[Data items]
-------------------------

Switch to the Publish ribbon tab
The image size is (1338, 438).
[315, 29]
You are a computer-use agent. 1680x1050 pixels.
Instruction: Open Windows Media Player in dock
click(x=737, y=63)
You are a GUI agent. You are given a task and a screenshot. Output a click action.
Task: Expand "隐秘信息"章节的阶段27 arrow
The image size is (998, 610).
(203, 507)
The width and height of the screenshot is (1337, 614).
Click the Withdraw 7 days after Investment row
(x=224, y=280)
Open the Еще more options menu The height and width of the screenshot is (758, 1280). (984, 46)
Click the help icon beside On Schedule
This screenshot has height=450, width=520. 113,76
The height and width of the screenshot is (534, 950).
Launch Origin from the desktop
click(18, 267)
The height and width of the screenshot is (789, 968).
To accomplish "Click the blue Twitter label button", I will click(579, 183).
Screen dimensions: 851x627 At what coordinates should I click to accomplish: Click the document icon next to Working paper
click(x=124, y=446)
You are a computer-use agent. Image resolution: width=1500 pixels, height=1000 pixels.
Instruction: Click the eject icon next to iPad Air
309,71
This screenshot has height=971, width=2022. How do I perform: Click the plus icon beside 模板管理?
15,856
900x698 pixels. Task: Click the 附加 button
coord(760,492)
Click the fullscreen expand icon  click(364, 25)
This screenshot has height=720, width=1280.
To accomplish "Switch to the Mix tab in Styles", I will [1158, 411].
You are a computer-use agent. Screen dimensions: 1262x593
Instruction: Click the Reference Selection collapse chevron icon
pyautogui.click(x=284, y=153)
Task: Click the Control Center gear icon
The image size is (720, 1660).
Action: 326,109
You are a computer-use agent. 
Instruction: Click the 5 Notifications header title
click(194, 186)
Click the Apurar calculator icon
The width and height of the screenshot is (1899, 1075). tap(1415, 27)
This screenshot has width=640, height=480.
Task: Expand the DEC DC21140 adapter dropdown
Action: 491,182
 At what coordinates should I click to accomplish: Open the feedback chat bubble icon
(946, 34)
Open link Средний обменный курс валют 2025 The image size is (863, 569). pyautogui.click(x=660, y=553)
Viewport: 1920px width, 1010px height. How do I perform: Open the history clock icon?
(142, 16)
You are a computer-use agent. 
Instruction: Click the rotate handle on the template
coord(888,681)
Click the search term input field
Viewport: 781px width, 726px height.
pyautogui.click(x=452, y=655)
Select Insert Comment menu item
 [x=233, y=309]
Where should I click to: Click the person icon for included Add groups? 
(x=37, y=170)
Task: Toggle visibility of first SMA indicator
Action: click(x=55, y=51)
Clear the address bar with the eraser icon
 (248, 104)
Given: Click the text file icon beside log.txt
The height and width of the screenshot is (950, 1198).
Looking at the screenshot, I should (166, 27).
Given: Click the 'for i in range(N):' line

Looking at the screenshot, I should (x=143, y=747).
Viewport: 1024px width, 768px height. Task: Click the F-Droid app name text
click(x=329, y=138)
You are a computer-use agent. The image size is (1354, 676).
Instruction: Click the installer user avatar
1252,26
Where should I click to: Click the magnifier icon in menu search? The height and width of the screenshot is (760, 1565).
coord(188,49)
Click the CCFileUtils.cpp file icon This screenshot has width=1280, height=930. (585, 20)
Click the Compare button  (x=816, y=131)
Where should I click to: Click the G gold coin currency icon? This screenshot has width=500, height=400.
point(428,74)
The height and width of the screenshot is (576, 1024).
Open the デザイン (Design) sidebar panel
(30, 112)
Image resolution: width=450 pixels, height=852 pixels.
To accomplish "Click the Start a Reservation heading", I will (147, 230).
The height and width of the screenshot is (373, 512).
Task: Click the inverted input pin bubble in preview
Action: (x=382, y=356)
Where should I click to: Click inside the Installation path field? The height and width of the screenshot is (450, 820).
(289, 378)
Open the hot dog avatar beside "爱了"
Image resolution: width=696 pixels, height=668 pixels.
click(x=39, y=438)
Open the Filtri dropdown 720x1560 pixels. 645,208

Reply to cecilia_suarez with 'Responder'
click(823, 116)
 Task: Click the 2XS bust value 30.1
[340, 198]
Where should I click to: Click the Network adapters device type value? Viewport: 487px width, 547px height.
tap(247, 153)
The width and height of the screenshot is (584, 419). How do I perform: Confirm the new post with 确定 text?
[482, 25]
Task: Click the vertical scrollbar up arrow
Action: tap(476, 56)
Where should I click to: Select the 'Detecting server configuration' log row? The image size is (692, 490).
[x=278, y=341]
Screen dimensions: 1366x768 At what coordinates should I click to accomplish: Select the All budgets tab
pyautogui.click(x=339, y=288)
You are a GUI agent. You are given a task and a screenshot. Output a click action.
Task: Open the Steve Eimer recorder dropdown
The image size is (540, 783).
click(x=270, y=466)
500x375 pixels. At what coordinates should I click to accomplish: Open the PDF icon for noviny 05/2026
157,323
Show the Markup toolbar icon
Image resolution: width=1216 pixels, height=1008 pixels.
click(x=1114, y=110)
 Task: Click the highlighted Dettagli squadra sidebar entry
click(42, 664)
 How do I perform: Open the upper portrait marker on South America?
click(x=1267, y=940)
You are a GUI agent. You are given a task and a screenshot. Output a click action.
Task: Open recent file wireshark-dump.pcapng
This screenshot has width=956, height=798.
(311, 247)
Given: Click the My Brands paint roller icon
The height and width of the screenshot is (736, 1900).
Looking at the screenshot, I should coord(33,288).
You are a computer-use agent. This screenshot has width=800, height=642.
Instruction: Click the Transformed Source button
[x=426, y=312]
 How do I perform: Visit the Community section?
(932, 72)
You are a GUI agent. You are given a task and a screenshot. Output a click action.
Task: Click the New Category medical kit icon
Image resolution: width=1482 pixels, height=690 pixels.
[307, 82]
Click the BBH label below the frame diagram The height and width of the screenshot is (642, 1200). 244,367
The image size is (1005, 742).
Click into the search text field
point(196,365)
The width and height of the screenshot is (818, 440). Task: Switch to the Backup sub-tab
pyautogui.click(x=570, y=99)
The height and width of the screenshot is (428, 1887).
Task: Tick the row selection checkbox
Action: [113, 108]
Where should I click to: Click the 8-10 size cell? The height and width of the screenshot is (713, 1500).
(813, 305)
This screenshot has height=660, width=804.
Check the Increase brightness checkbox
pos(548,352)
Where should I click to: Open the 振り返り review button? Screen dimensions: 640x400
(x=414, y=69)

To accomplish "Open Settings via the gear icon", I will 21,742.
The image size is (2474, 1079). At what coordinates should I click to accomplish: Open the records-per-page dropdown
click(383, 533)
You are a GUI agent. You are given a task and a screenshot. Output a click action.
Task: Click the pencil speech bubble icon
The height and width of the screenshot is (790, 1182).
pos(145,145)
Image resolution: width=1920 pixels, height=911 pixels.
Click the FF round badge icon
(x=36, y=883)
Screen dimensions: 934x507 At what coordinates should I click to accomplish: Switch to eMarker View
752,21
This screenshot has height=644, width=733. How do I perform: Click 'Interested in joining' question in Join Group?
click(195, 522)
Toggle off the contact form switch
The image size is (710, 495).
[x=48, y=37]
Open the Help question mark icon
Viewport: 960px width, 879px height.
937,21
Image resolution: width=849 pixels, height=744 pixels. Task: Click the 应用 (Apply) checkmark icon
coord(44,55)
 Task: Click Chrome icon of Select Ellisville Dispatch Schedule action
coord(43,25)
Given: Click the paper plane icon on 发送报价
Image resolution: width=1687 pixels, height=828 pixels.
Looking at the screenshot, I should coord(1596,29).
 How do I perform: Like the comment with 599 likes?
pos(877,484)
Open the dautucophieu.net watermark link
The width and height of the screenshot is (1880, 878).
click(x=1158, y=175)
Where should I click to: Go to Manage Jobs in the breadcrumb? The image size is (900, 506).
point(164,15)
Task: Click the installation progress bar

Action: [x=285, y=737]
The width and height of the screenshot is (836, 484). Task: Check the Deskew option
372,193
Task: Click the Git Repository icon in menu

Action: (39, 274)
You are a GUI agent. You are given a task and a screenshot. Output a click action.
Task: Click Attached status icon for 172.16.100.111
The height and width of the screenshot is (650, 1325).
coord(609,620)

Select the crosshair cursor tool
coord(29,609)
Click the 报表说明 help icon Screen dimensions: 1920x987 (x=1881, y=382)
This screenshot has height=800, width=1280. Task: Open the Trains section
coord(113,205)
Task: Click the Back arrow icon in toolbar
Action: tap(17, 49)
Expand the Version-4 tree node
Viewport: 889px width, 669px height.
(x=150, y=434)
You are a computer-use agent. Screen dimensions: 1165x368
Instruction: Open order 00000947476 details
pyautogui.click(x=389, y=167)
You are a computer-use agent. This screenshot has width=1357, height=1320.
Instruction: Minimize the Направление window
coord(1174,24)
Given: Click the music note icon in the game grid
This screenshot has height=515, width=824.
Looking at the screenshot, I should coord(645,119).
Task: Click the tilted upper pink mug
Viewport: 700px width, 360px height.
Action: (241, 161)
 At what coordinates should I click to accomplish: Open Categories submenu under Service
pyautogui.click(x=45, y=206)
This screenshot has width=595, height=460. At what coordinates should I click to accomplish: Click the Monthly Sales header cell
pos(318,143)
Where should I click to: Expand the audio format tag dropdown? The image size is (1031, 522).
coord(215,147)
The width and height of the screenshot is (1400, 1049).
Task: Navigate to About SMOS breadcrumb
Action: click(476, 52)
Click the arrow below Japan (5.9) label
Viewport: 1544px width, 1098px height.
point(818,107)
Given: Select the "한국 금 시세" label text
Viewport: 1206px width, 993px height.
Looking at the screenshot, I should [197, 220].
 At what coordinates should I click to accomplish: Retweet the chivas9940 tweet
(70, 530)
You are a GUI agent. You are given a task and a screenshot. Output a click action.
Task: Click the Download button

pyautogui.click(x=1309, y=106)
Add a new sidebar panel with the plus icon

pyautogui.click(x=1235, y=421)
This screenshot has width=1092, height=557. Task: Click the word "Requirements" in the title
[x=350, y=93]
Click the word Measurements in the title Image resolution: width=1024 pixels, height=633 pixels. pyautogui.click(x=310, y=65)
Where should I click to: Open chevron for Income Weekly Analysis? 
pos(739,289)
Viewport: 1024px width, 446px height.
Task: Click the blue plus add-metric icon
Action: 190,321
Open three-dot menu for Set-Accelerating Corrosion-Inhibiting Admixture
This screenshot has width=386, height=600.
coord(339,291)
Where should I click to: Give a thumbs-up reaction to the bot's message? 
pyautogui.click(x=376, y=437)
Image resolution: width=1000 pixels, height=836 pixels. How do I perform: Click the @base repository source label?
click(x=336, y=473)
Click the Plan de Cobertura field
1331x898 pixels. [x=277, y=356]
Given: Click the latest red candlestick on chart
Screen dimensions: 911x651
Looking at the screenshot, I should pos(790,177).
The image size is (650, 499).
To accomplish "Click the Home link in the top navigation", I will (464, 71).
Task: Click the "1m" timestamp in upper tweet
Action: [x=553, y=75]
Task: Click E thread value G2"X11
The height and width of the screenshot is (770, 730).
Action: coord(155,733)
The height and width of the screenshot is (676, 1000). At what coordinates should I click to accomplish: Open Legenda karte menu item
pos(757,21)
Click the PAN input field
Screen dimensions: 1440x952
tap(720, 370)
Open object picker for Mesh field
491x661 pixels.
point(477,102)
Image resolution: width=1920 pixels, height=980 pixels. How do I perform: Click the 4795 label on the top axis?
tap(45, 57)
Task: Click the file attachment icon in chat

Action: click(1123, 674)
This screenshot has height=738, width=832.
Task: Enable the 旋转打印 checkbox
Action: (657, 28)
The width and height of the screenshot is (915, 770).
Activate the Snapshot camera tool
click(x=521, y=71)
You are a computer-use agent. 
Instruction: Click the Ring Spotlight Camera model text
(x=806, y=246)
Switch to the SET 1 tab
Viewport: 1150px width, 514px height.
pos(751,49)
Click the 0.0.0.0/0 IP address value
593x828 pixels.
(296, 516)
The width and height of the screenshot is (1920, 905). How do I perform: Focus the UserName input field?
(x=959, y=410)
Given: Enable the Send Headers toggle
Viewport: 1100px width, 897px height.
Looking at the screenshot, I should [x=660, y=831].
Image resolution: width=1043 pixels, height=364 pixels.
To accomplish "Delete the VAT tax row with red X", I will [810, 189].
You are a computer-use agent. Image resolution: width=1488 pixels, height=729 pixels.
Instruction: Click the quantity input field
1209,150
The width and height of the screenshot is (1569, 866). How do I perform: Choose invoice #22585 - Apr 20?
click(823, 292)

-------------------------

Exercise details:
Taking the entries above, write out exactly the lines starting with the line containing "Task: Open the Steve Eimer recorder dropdown" and going on through the line containing "This screenshot has height=660, width=804.", both included, and nothing else.

Written solution:
Task: Open the Steve Eimer recorder dropdown
The image size is (540, 783).
click(x=270, y=466)
500x375 pixels. At what coordinates should I click to accomplish: Open the PDF icon for noviny 05/2026
157,323
Show the Markup toolbar icon
Image resolution: width=1216 pixels, height=1008 pixels.
click(x=1114, y=110)
 Task: Click the highlighted Dettagli squadra sidebar entry
click(42, 664)
 How do I perform: Open the upper portrait marker on South America?
click(x=1267, y=940)
You are a GUI agent. You are given a task and a screenshot. Output a click action.
Task: Open recent file wireshark-dump.pcapng
This screenshot has width=956, height=798.
(311, 247)
Given: Click the My Brands paint roller icon
The height and width of the screenshot is (736, 1900).
Looking at the screenshot, I should coord(33,288).
You are a computer-use agent. This screenshot has width=800, height=642.
Instruction: Click the Transformed Source button
[x=426, y=312]
 How do I perform: Visit the Community section?
(932, 72)
You are a GUI agent. You are given a task and a screenshot. Output a click action.
Task: Click the New Category medical kit icon
Image resolution: width=1482 pixels, height=690 pixels.
[307, 82]
Click the BBH label below the frame diagram The height and width of the screenshot is (642, 1200). 244,367
The image size is (1005, 742).
Click into the search text field
point(196,365)
The width and height of the screenshot is (818, 440). Task: Switch to the Backup sub-tab
pyautogui.click(x=570, y=99)
The height and width of the screenshot is (428, 1887).
Task: Tick the row selection checkbox
Action: [113, 108]
Where should I click to: Click the 8-10 size cell? The height and width of the screenshot is (713, 1500).
(813, 305)
This screenshot has height=660, width=804.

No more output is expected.